Dois anos após a emissão dos bonds, o governo da Indonésia resolveu denunciar o acordo entre Indonésia e Ilhas Maurício, com efeitos a partir de 1 de janeiro de 2005. Com o término do acordo, o imposto de renda retido na fonte sobre o pagamento dos juros subiria para 20%, conforme mencionado. Por essa razão, após o anúncio oficial da denúncia, o emissor dos títulos de dívida acionou sua opção de compra e notificou o trustee da operação (JP Morgan, agência de Londres) da sua intenção de resgate antecipado.

Uma vez que o JP Morgan suportaria o aumento da carga fiscal, ele rejeitou o pedido de resgate antecipado sustentando que a Indofood poderia constituir uma nova SPV na Holanda, entre a Indofood e o JP Morgan, para realizar os mesmos serviços de intermediação financeira e, assim, haveria medida razoável nos termos do contrato. Com essa nova estrutura, em razão da existência do acordo contra a bitributação entre Indonésia e Holanda, a alíquota aplicável aos juros seria de 10%, podendo ser de 0% em alguns casos.

No julgamento, o tribunal inglês (Her Majesty Revenue & Customs - HMRC) entendeu que a entidade interposta na Holanda não seria o beneficiário efetivo dos juros a serem pagos pela Indofood, adotando um conceito internacional de beneficiário efetivo, mas em linha com a posição das autoridades fiscais, definido como a pessoa com o pleno direito de se beneficiar diretamente da renda. Os Comentários da OCDE serviram de embasamento para a decisão, especificamente com relação à interpretação ampla em face do contexto e à luz dos objetivos e finalidades dos tratados664.

Na conclusão, apontou ainda que, de acordo com os termos do empréstimo, a SPV holandesa não gozaria do direito de se beneficiar diretamente dos juros, uma vez que estava contratualmente obrigada a repassar o montante recebido no dia subseqüente, e era proibida de captar recursos de outras fontes.
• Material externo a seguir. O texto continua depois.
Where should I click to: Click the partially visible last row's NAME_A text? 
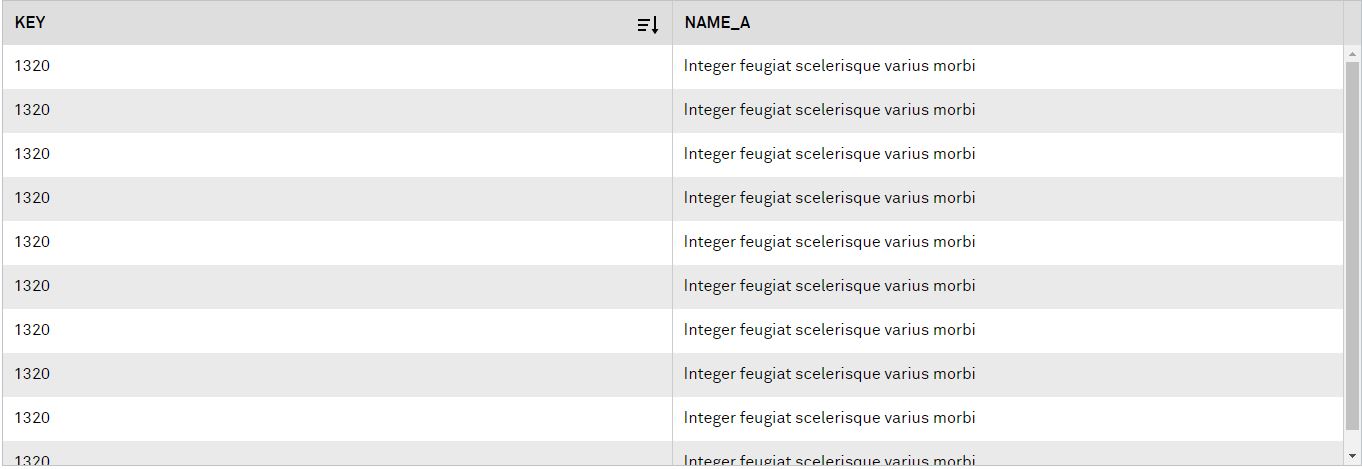[x=829, y=460]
Assim, a interposição de uma sociedade na Holanda em substituição à sociedade nas Ilhas Maurício não seria uma medida razoável à luz dos termos do contrato de empréstimo original.

664Nesse sentido, vide o trecho específico da decisão: The meaning to be given to the phrase ‘beneficial

owner’ is plainly not to be limited by so technical and legal an approach. Regard is to be had to the substance of the matter (...) In practical terms it is impossible to conceive of any circumstances in which [the Mauritian company or a hypothetical new Dutch subsidiary] could derive any ‘direct benefit’ from the interest. Cf. 2006 EWCA Civ 158 (2006) STC 1195.
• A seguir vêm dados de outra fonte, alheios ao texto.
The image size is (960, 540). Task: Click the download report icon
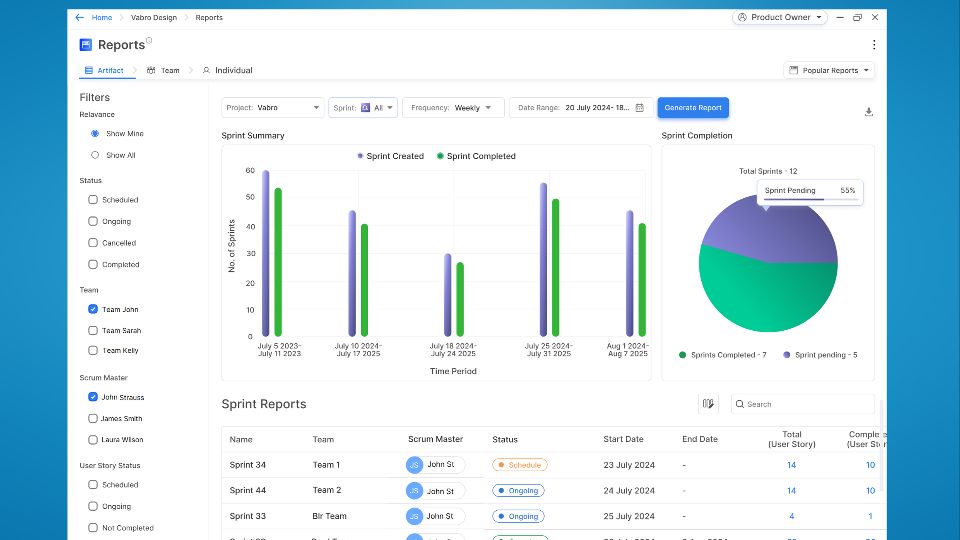(868, 112)
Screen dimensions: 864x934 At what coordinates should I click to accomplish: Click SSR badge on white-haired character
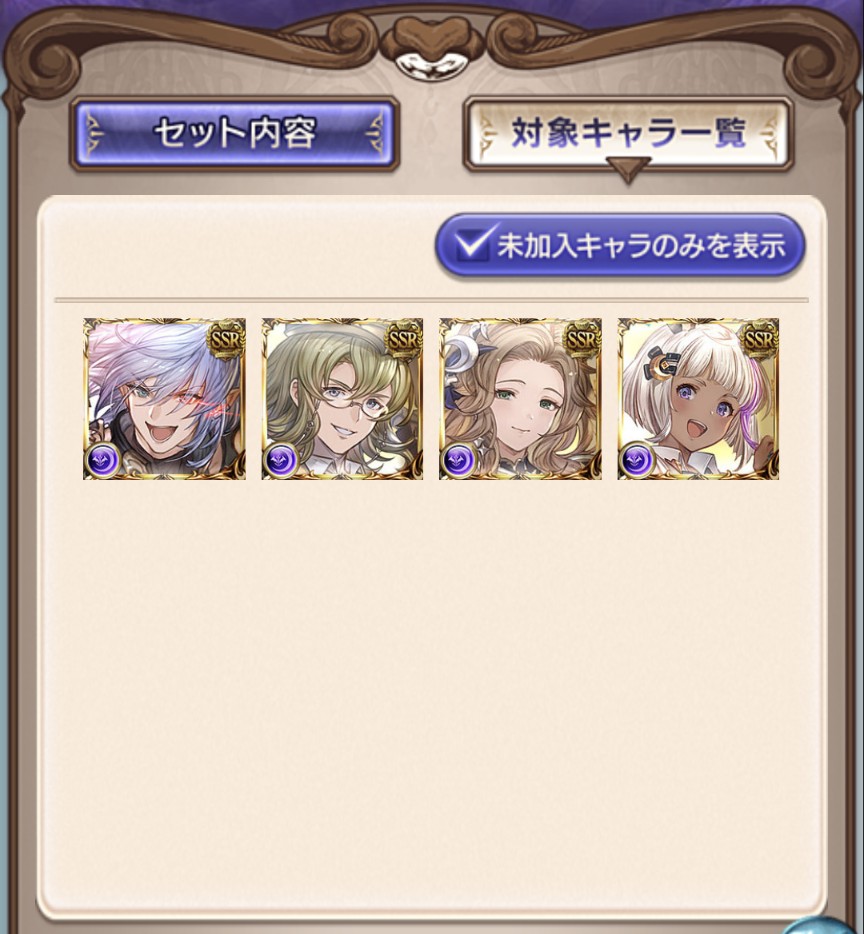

Apesar de ter utilizado argumentos jurídicos sob a perspectiva do direito interno da Indonésia, essa decisão mencionou expressamente a necessidade de se existir e se aplicar um conceito internacional de beneficiário efetivo relacionados aos rendimentos decorrentes dos acordos contra a bitributação, em que tal termo exista.
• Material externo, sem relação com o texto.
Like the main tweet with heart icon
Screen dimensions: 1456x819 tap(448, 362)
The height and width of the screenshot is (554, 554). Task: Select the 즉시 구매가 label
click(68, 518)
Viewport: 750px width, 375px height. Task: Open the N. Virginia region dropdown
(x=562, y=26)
Ao analisar o deslinde da decisão, RUSSO chama a atenção para quatro fatores que julga decisivos desse caso: (i) o montante de empréstimo concedido para a SPV holandesa foi o idêntico ao anteriormente concedido para a SPV nas Ilhas Maurício; (ii) as taxas de juros recebidas e pagas pela SPV eram as mesmas, sem qualquer spread; (iii) a data do pagamento do empréstimo, pela SPV, era de um dia após o recebimento dos valores; e (iv) na prática, a SPV holandesa era ignorada na operação e o pagamento era feito diretamente pelo tomador final (Indofood) para o trustee (JP Morgan)665.

Ademais, cabe apontar que, em 6 de outubro de 2006, a HMRC publicou diretrizes conhecidas como Draft Guide 666sobre o impacto do caso Indofood que, posteriormente, foram incluídas na legislação (International Manual of HMR667). Na opinião de JIMÈNEZ, o ponto positivo desse ato normativo é que ele reconhece o significado internacional de beneficiário efetivo, mas, seu ponto negativo é que lhe confere o sentido de medida geral de combate ao treaty shopping nos casos de economia fiscal por meio de sociedades-canais (conduit companies), o que para o autor mostra-se indevido e problemático668.